The researchers do think that flipped learning has merit — if it is done carefully. They end their paper by presenting a model of flipped learning they refer to as “fail, flip, fix and feed,” which they say applies the most effective aspects they learned from their analysis. Basically they argue that students should be challenged with a problem even if they can’t properly solve it because they haven’t learned the material yet, and then the failure to solve it will motivate them to watch the lecture looking for the necessary information. Then classroom time can be used to fix student misconceptions, with a mix of a short lecture and student activities. Finally, instructors assess the student work and give feedback.
“I hope our paper does not dismiss the ideas underlying [flipped learning] because they’re very powerful ideas,” Hattie said.
Flipped learning: What is it, and when is it effective?
Another study about Flipped learning summarizes the lessons from over 300 published studies on flipped learning. The findings suggest that, for many of us who work with students, flipped learning might be worth a try. Brookings.edu
Flipped learning is not simply a fad. There is theoretical support that it should promote student learning. According to constructivist theory, active learning enables students to create their own knowledge by building upon pre-existing cognitive frameworks, resulting in a deeper level of learning than occurs in more passive learning settings. Another theoretical advantage of flipped learning is that it allows students to incorporate foundational information into their long-term memory prior to class. This lightens the cognitive load during class, so that students can form new and deeper connections and develop more complex ideas. Finally, classroom activities in the flipped model can be intentionally designed to teach students valuable intra- and interpersonal skills.
To address this issue, we conducted a comprehensive meta-analysis of flipped pedagogies; this review focused specifically on higher education contexts.
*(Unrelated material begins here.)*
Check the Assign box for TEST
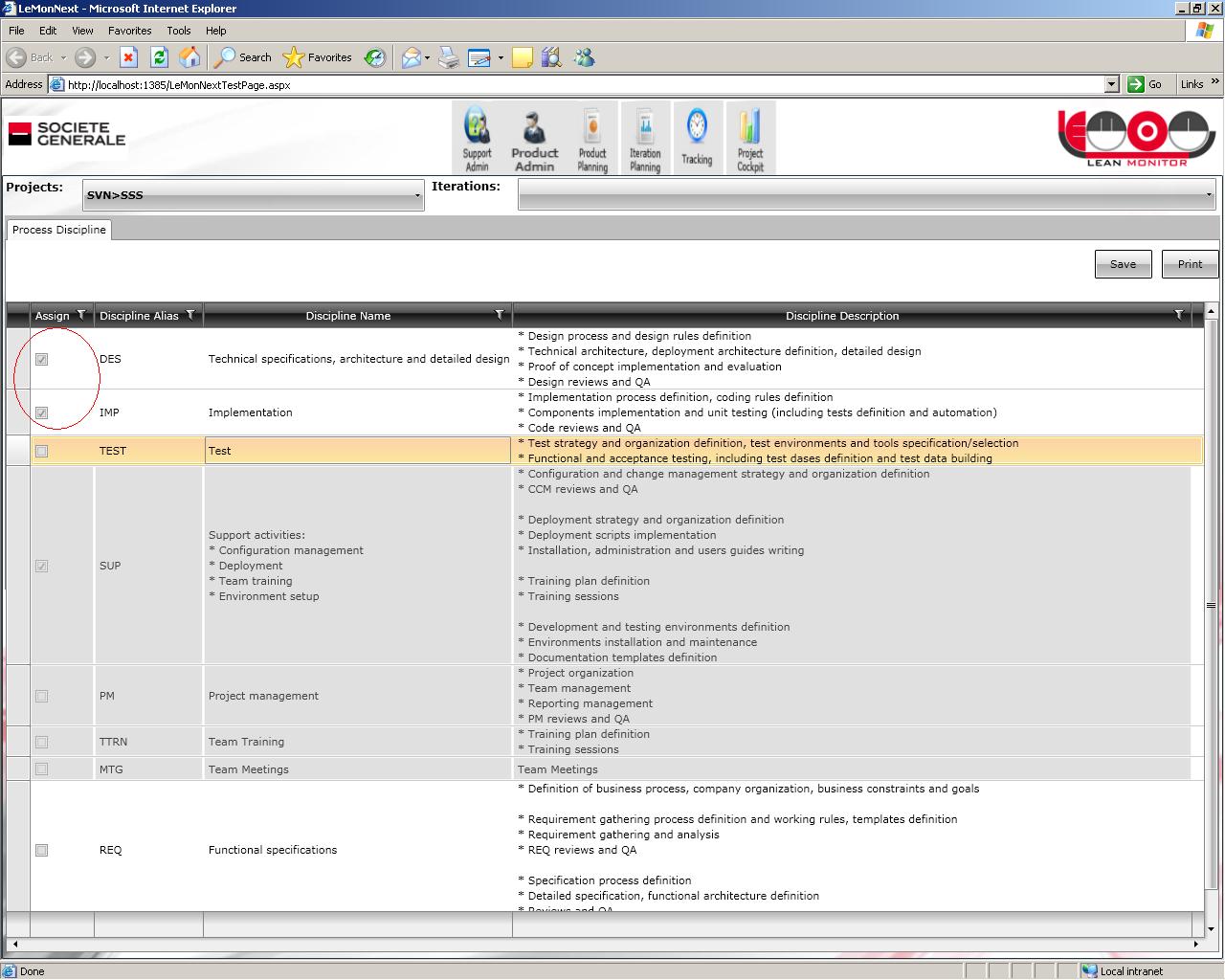The height and width of the screenshot is (980, 1225). (41, 451)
For our meta-analysis, we combined data from 317 studies (51,437 participants) that compared the effectiveness of flipped and lecture-based courses taught by the same instructor.
Importantly, we also found that flipped learning is superior to lecture-based learning for fostering all intra-/interpersonal outcomes examined, including enhancing students’ interpersonal skills, improving their engagement with the content, and developing their metacognitive abilities like time management and learning strategies.
Flipped learning was shown to be more effective than lecture-based learning across most disciplines. However, we found that flipped pedagogies produced the greatest academic and intra-/interpersonal benefits in language, technology, and health-science courses. Flipped learning may be a particularly good fit for these skills-based courses, because class time can be spent practicing and mastering these skills.
WHAT ABOUT STUDENT SATISFACTION?
Another reason to consider flipped learning is student satisfaction. We found that students in flipped classrooms reported greater course satisfaction than those in lecture-based courses. The size of this overall effect was fairly small, so flipping the classroom is not a silver bullet for instantly boosting course evaluations. But in no context did flipping the classroom hurt course ratings, and in some settings, including mathematics courses and courses taught in Asia and Europe, we observed more pronounced increases in student satisfaction.